"""

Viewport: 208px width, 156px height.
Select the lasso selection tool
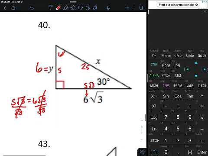tap(80, 8)
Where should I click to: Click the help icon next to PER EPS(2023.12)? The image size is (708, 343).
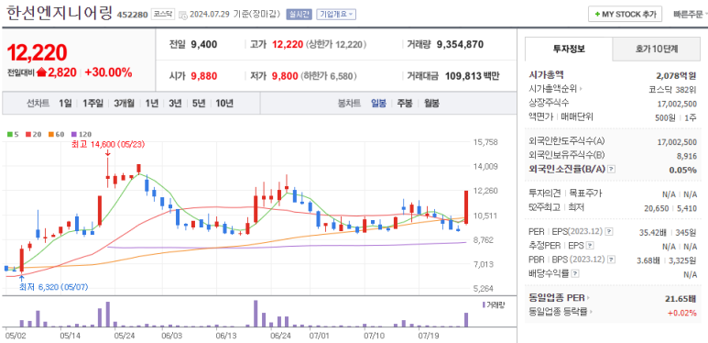609,232
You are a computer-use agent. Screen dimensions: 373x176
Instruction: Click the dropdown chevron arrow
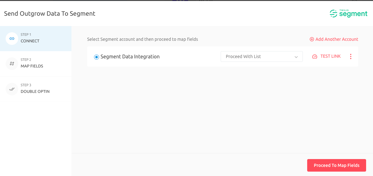tap(296, 57)

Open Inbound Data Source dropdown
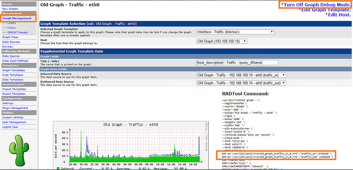click(x=241, y=75)
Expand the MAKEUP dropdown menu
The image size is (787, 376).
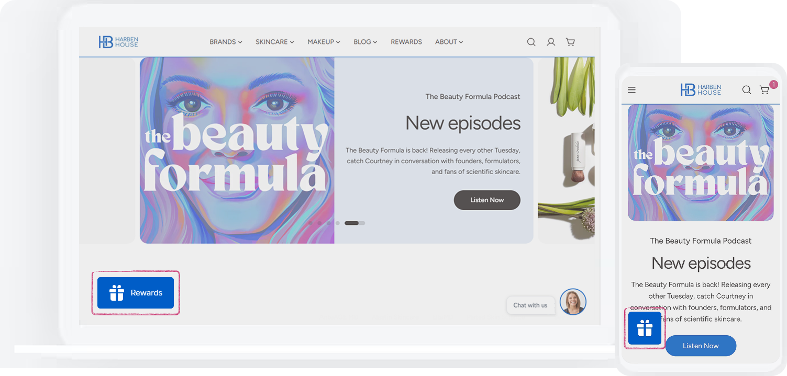pos(324,42)
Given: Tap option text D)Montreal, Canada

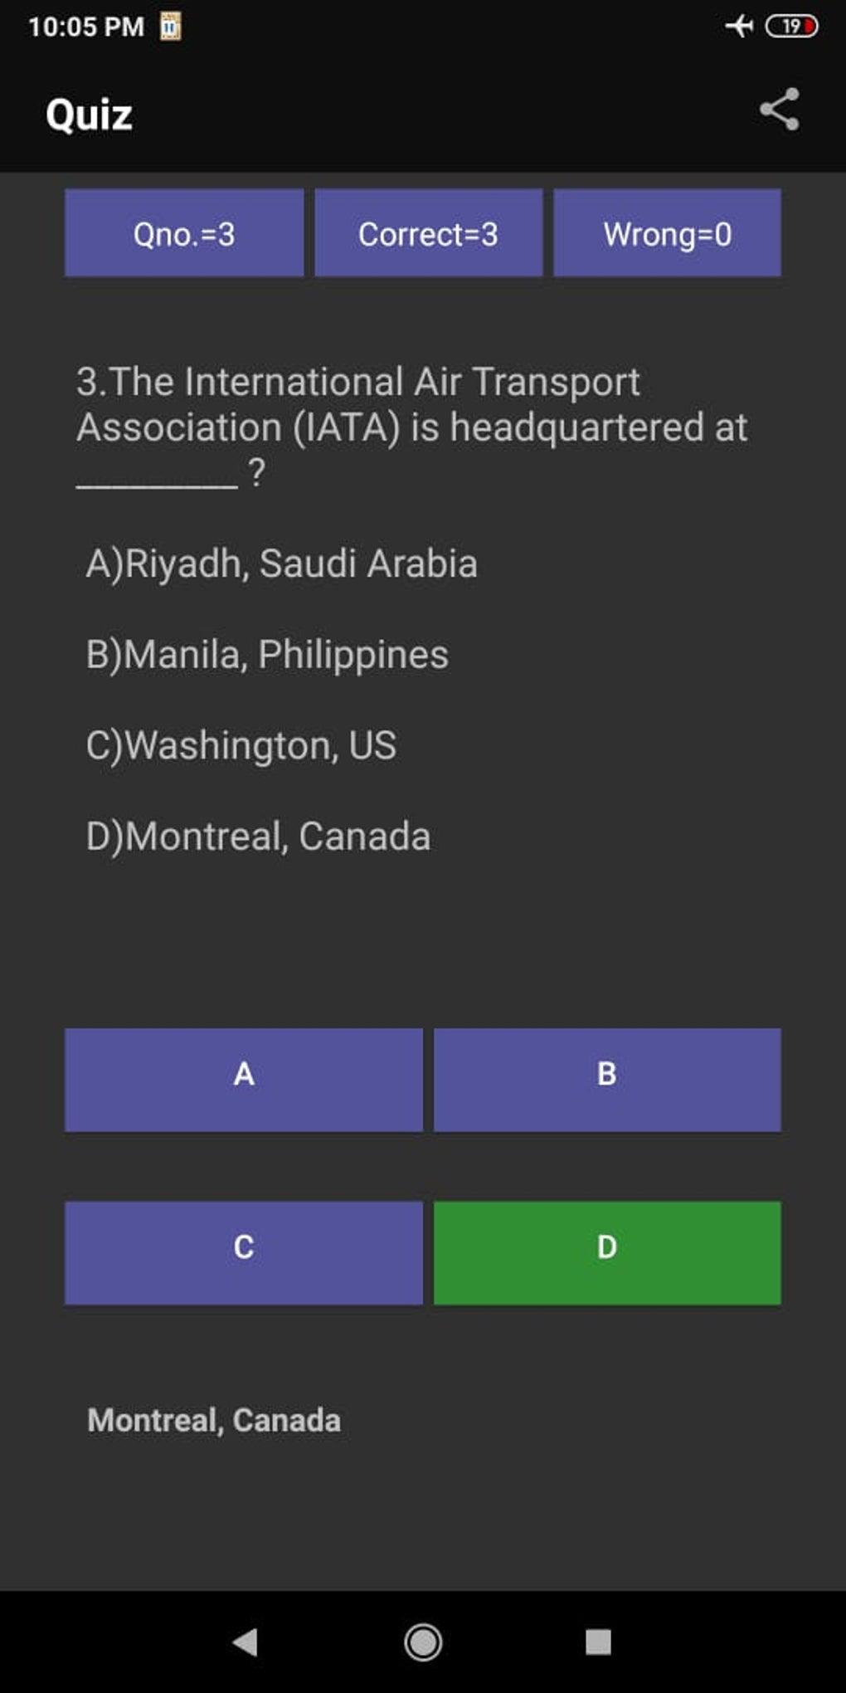Looking at the screenshot, I should pyautogui.click(x=258, y=836).
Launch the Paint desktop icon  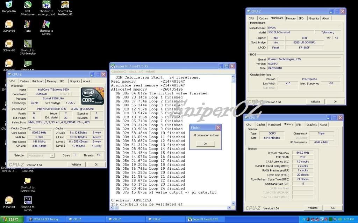click(x=28, y=24)
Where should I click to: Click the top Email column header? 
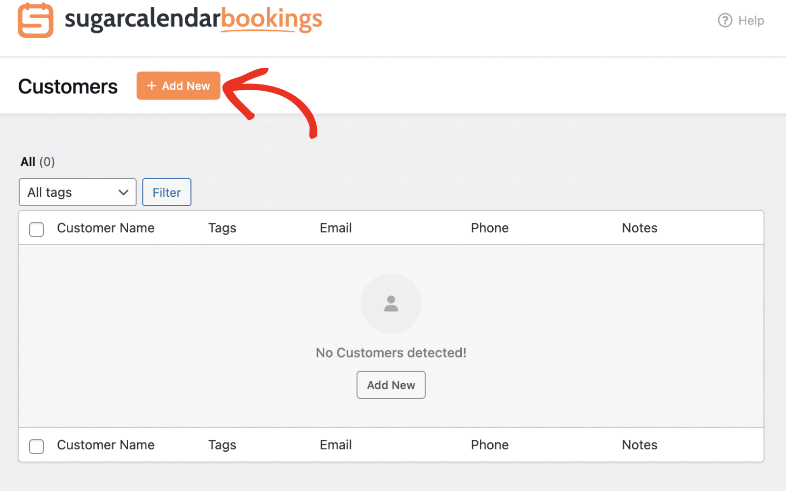point(336,228)
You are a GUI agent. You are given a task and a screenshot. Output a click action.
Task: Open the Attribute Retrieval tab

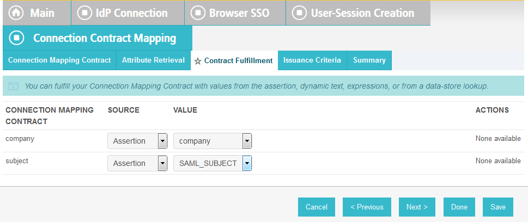pyautogui.click(x=153, y=60)
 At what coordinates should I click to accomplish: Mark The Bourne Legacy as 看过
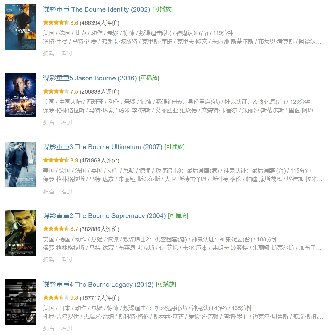67,329

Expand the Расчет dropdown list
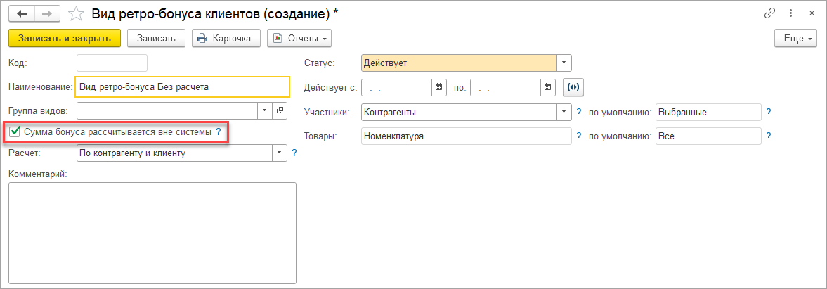click(279, 153)

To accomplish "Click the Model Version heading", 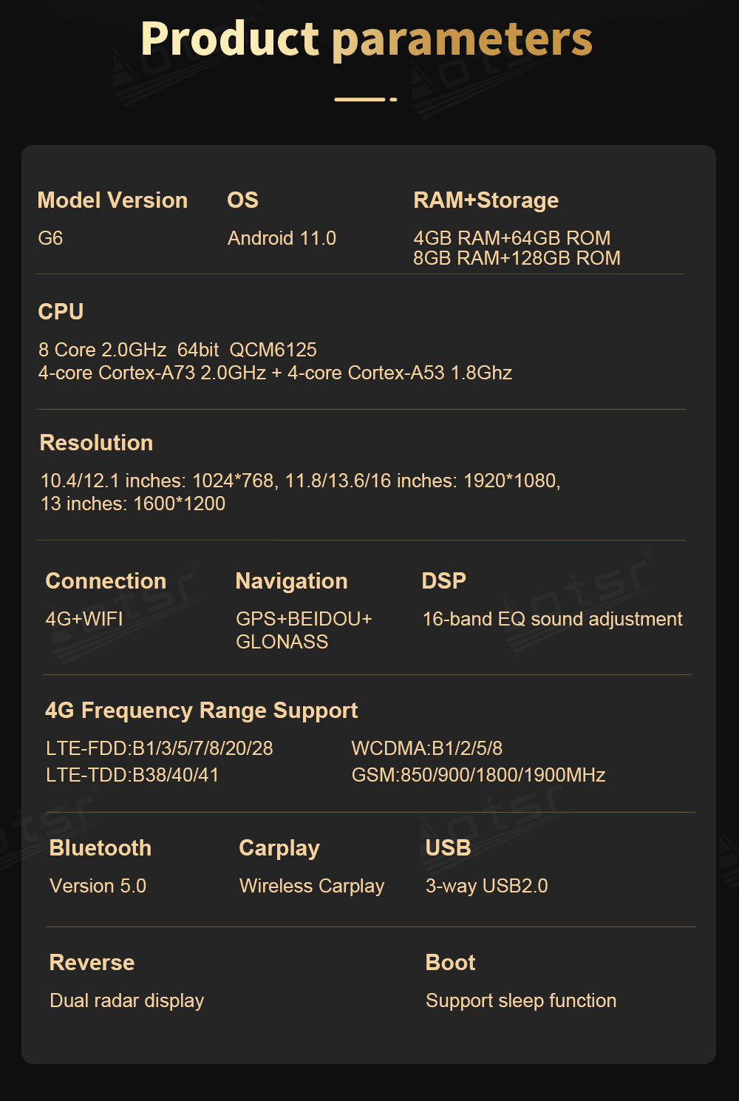I will click(112, 200).
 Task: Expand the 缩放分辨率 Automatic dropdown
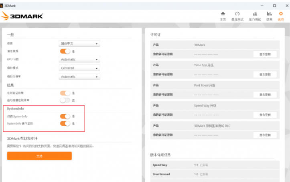79,76
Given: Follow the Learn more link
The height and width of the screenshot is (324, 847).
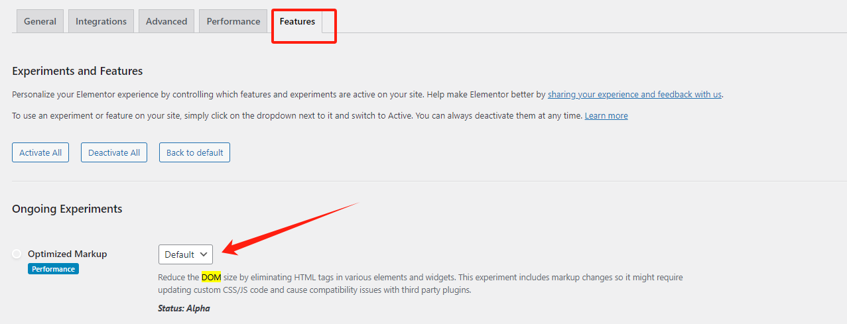Looking at the screenshot, I should (x=606, y=116).
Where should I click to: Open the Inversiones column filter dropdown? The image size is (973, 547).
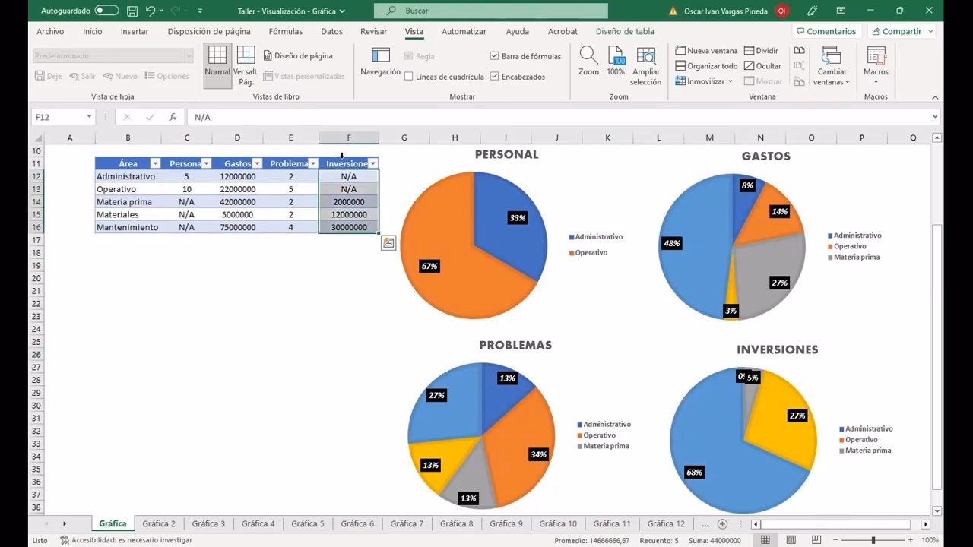coord(372,163)
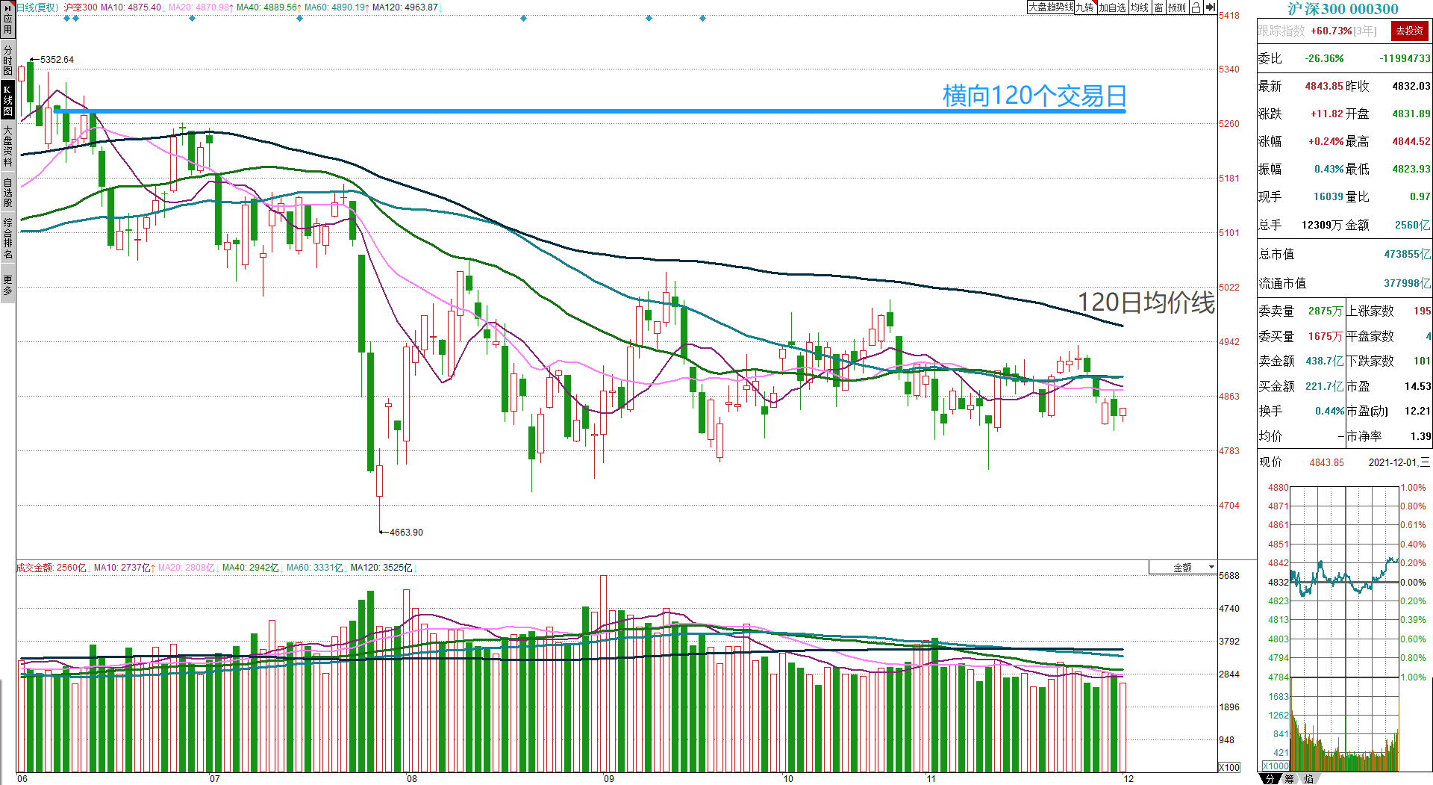
Task: Click the 去投资 button
Action: tap(1409, 31)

"""

• **YOUR INSTRUCTIONS**: Scan the data above for the word "agent", then copy every line that holds it.

• **RESPONSE TO THE EXERCISE**:
You are a computer-use agent. Screen dimensions: 373x176
You are a GUI agent. You are given a task and a screenshot. Output a click action.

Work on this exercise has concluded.